The prosecution may have chosen the wrong case to lead off its attack on police corruption, said Gigi Gordon, a defense attorney coordinating writs seeking to dismiss gang convictions that have been tainted by the scandal centered on the Rampart police station.

''Of all the cases, the selection of this one to prosecute seems completely arbitrary,'' said Gordon. ''It's as if someone threw a dart at a board and picked this one.''

Prosecutors refuse to comment on the trial. Jury selection began last week and is to resume Tuesday.

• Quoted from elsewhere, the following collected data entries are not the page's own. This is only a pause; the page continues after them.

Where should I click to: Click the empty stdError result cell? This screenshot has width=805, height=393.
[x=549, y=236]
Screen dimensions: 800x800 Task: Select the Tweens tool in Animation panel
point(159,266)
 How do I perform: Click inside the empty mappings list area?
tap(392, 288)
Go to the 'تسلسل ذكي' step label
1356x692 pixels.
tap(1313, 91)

The defendants are four veteran policemen - Sgt. Edward Ortiz, Sgt. Brian Liddy and officers Paul Harper and Michael Buchanan - who are accused of planting evidence, filing false police reports and committing perjury in order to frame gang members. In one instance, a gun was allegedly planted. In another, a reputedly false report alleged assault on police officers.

Their accuser is a former colleague, disgraced officer Rafael Perez, whose name has become anathema in the LAPD. Charged with stealing drugs from an evidence locker, he negotiated a deal for immunity which exploded in headlines when he spilled out a story of police deceit that triggered dismissal of some 100 cases.

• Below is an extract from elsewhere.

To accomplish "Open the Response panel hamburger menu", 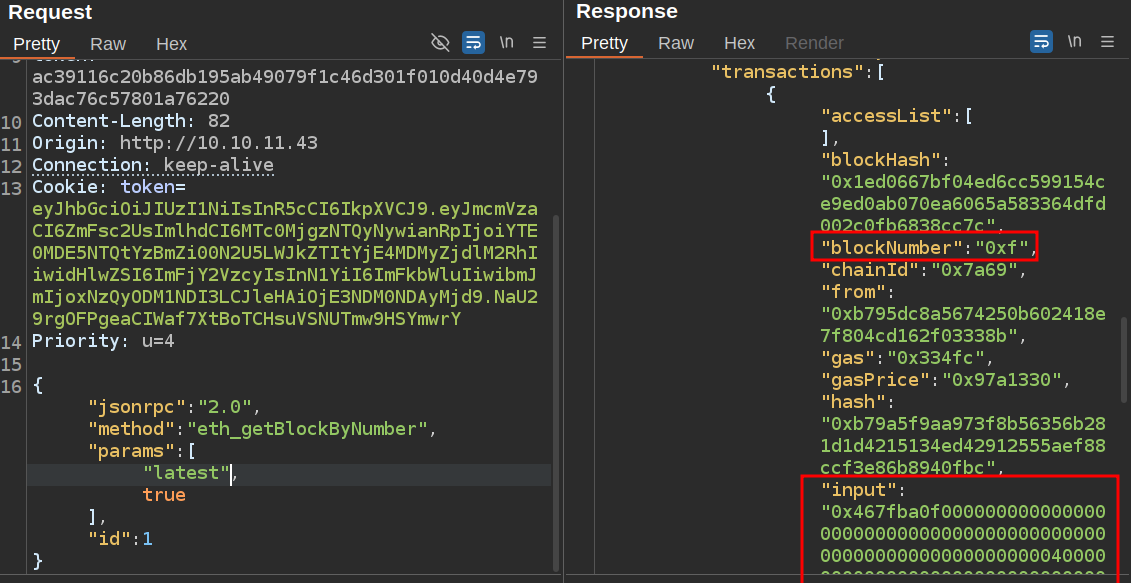I will tap(1107, 42).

But Perez's reputation grows dirtier by the day. News reports have linked him to the murder of a man and his mother and federal investigators have been searching a dump in Tijuana, Mexico, for remains. His one-time teen-age lover has begun telling her story of life with the drug-dealing Perez, who one defense attorney has called ''a police monster.''

''The entire prosecution case is based on the testimony of a person who has no credibility,'' Gordon said of Perez. ''I think he's a sociopath with canned excuses for his own criminal behavior.

''In countless cases, he took the oath and lied. And this is not a case with strong corroborative evidence. I don't see how they can get a conviction.''

Loyola University law professor Laurie Levenson notes, however, that Perez was a successful witness when he testified against gang members in the old days. Juries believed him and he won convictions.

''What gives them a chance (of winning) is that there was a tremendous clamor in the community to do something about the Rampart officers,'' Levenson said. ''With Perez, you don't want to like him, but sometimes he is to be believed.''

The 33-year-old Perez will likely tell jurors the story he told in court just recently when called to testify in another case. He portrayed himself as a street warrior who broke the law while trying to clean up the city's toughest neighborhoods.

''We were out there fighting a war,'' he said. ''We felt that in our own way we saved lives.''

Asked about the philosophy of the Rampart station's anti-gang unit, Perez said: ''We intimidate those who intimidate others.''

The department has moved slowly in turning over evidence to the prosecution, fueling public suspicion about a police stonewall in the case. As late as Friday, officials resisted disclosure of police personnel files until a judge ordered them to comply.

The district attorney's office filed documents accusing police of trying the thwart the investigation.

''LAPD has failed to provide arrest reports, witness statements and background information to the district attorney's office relevant to this investigation,'' the documents said. ''In fact, on several occasions, the LAPD has actually hindered the progress of the investigation.''

Police Chief Bernard Parks has said his department was cooperating fully, pointing out it was police investigators who first brought the scandal to light. He has accused the district attorney's office of being too slow to act.

Now the district attorney's office is being challenged to show it did not rush to judgment without sufficient evidence.